World Directory of Minorities and Indigenous Peoples - Andorra
|Publisher||Minority Rights Group International|
|Cite as||Minority Rights Group International, World Directory of Minorities and Indigenous Peoples - Andorra, 2007, available at: http://www.refworld.org/docid/4954ce0823.html [accessed 20 January 2018]|
|Comments||In October 2015, MRG revised its World Directory of Minorities and Indigenous Peoples. For the most part, overview texts were not themselves updated, but the previous 'Current state of minorities and indigenous peoples' rubric was replaced throughout with links to the relevant minority-specific reports, and a 'Resources' section was added. Refworld entries have been updated accordingly.|
|Disclaimer||This is not a UNHCR publication. UNHCR is not responsible for, nor does it necessarily endorse, its content. Any views expressed are solely those of the author or publisher and do not necessarily reflect those of UNHCR, the United Nations or its Member States.|
The Principality of Andorra is a tiny state located in the eastern Pyrenees between France and Spain.
From 1278 to 1993 Andorra was a co-principality, its joint sovereigns being the French President and the bishop of the nearby Spanish town of Seu d'Urgell. Andorra's new Constitution of 1993 gave it independence but allowed the co-princes a veto over treaties affecting borders and security.
Main languages: Andorran (Catalan), Spanish (Castilian)
Main religions: Roman Catholicism
Minority groups include Andorrans 27,465 (36%), Portuguese 9,980 (13%) and French 5,095 (7%). Spanish citizens account for 37 per cent of the population (Andorra Statistics, 2006).
Most Spanish and French in Andorra are wealthy tax exiles. Approximately 7 per cent of the population are nationals of Argentina, Belgium, Germany, Italy, Morocco, the Netherlands, the Philippines, Portugal and the UK. The Andorran language is related to Catalan. Despite the existence of a government linguistic advice service, new forms of leisure and 12 million annual tourists are eroding both language and tradition.
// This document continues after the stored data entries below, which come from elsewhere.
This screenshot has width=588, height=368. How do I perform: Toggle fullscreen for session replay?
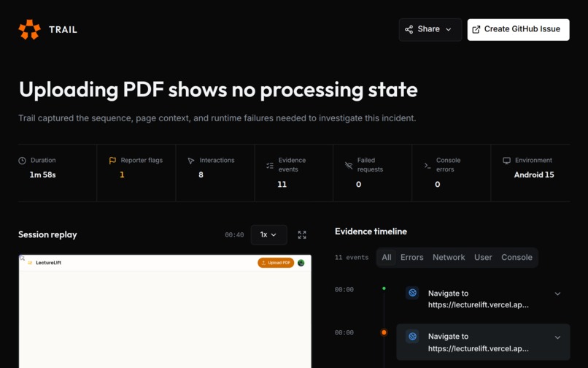coord(302,234)
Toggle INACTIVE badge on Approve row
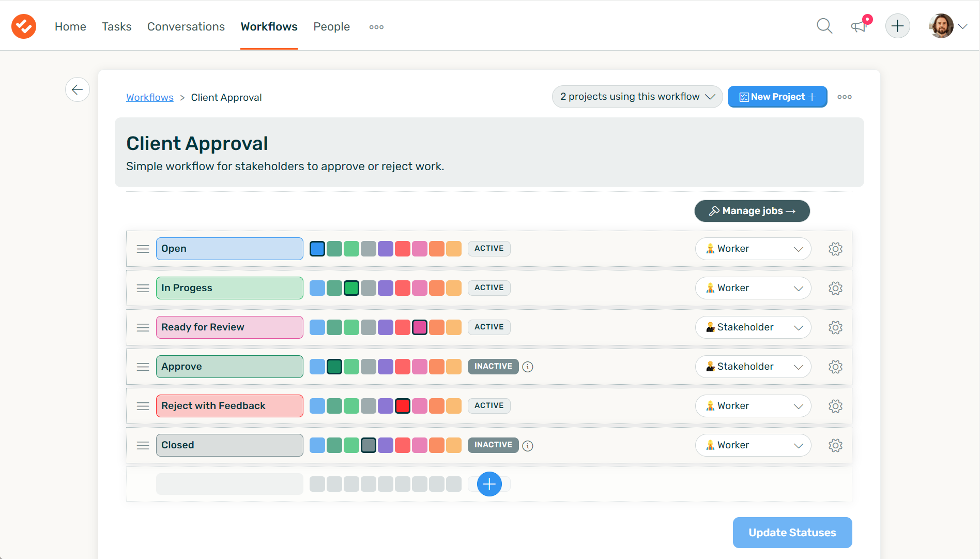 493,366
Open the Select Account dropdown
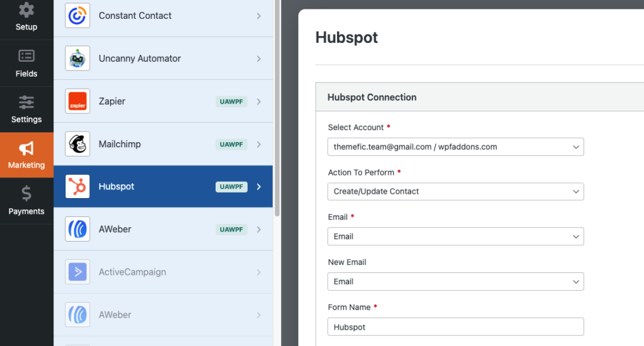The image size is (644, 346). [455, 147]
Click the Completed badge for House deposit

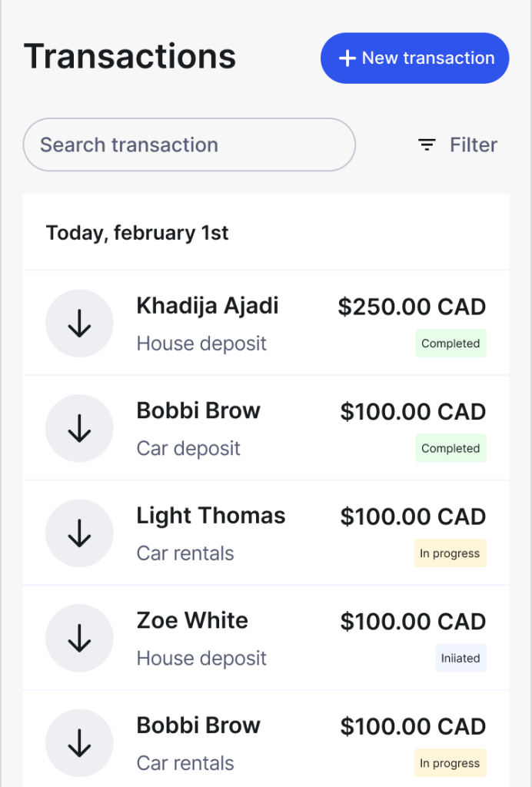(x=451, y=344)
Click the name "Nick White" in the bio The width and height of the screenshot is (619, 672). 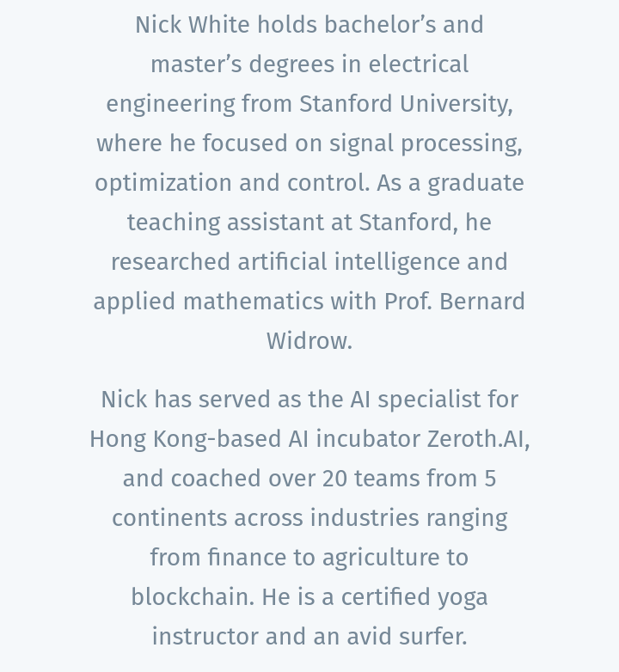point(193,25)
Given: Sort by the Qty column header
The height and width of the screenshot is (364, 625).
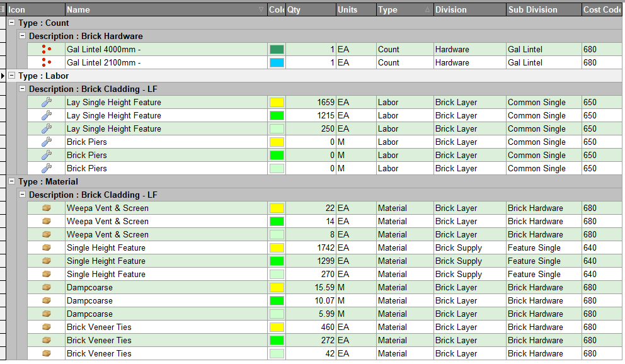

It is extremely difficult to gain Andorran citizenship, although the 1995 Law on Nationality is less restrictive than the 1939 law. The main means for foreign citizens to gain Andorran nationality are through marriage to an Andorran or by establishing their main residence in Andorra for 25 years. A major disincentive to acquiring Andorran nationality is that any other nationalities must be revoked. A reform reducing the number of years before foreigners can qualify for nationality is being drafted.
Foreigners cannot vote, own businesses or join unions or political parties.
In 2002 the government adopted an immigration policy setting quotas and favouring Spanish and French immigrants, then those from other European Union countries, then those from the European Economic Area. In 2007 the government created an interministerial committee to ensure the welfare of five Eritreans who were given safe haven for 90 days and the option of seeking asylum. The committee will oversee any further permissions for refugees to enter the country.
There is prejudice against Portuguese and Arab residents and migrants.